Spiders colours. And maybe even sooner the time when players paid by big

clubs like the Old Firm will be permitted to learn the trade with the

amateurs. ''I know a lot of Queen's people would find that too much but

I honestly believe it may have to be the way forward into the next

century.'' He also foresees the time when smaller teams will play their

games either on Fridays or as pipe-openers for bigger matches.

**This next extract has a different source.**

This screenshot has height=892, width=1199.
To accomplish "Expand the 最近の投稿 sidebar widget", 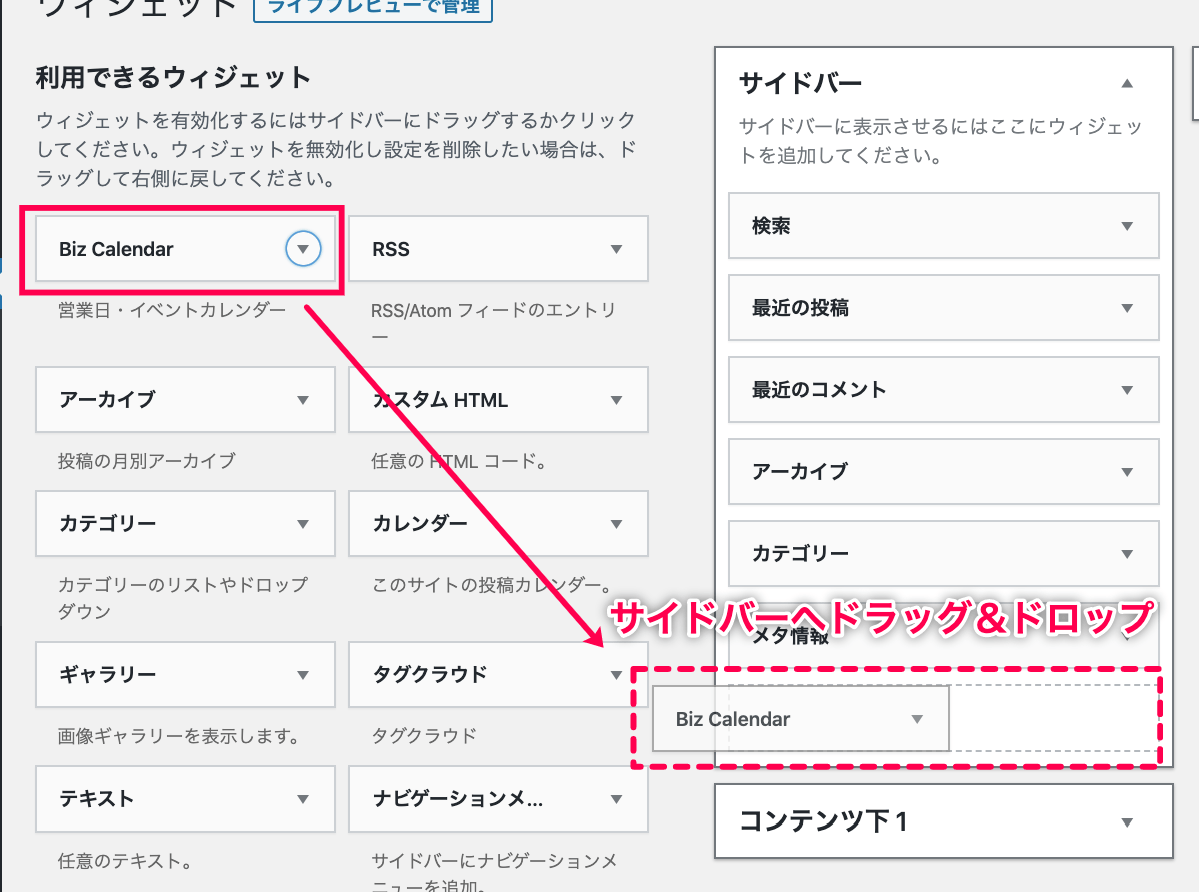I will point(1127,308).
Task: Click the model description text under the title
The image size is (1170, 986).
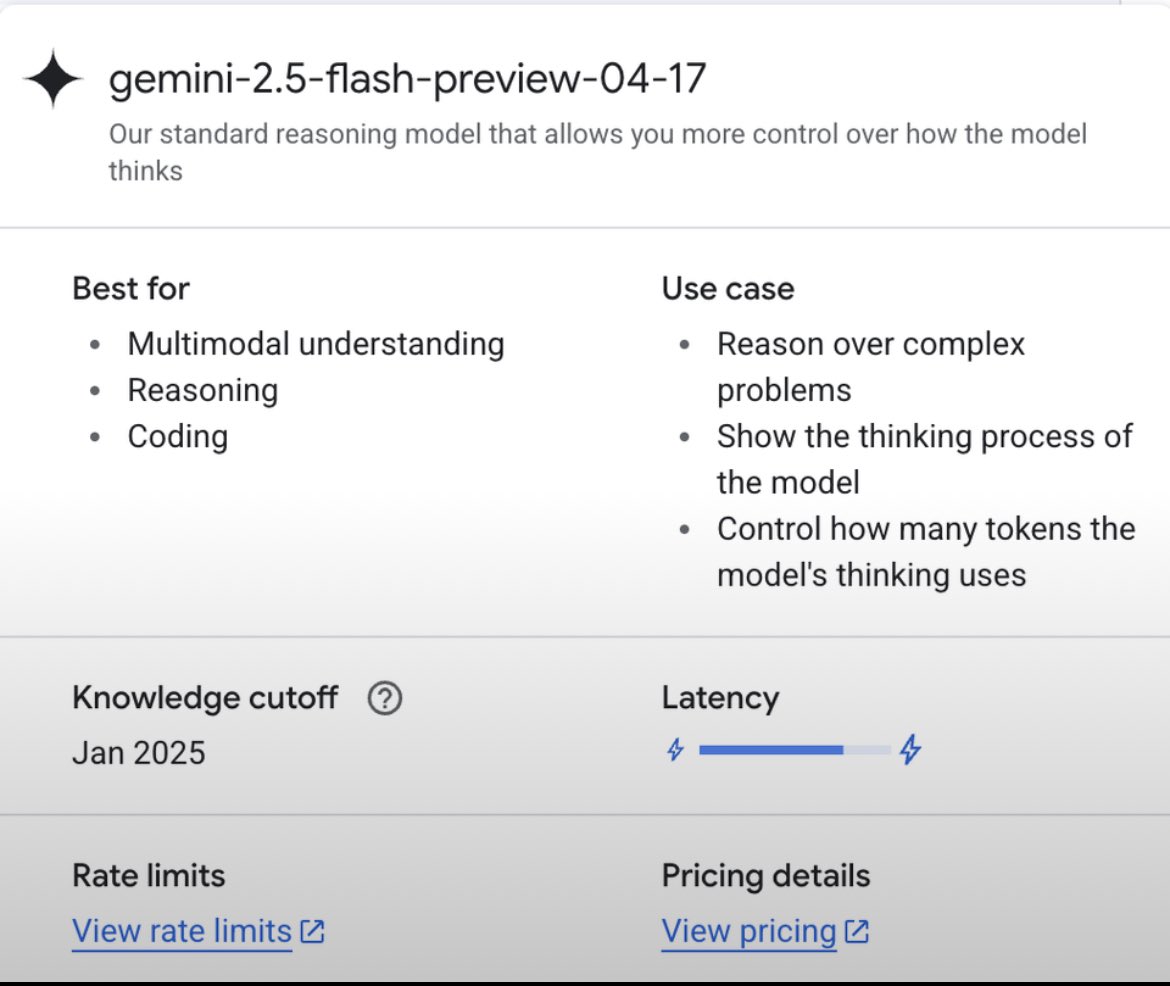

A plumber in a business close to Parkhead, Hunter gives the adamant

lie to all the old tales about hidden payments to Queen's players. ''Not

one ha'penny has been passed to me in all the time I have been here.''

The man born in the Gorbals (''it was the posh end, they called it

Oatlands'') does recall with that infectious chuckle one of his early

games for the reserves.

''At that time you used to get your boots cleaned and polished (I

don't believe in it, players look after their own boots here). I was

only about 17. I saw one of the older players, Sandy Turpie, go into his

boot and take out a fiver. There was me and another young lad in the

dressing room. A fiver was a helluva lot of money in those days. He

watched us slink into the toe of our boots and then there was a huge

blast of laughter from the others who were watching. He was winding us

up. My boots have always fitted me.'' Proof, if any is needed, that he

is not money orientated was in evidence when one club chairman wrote out

a #5000 cheque and left it on the table. ''If you take the job, take the

cheque as you go out. If not, rip it up.'' It was torn up.

He maintains that Queen's Park are and always will be unique. We might

be tempted to say the same thing about him.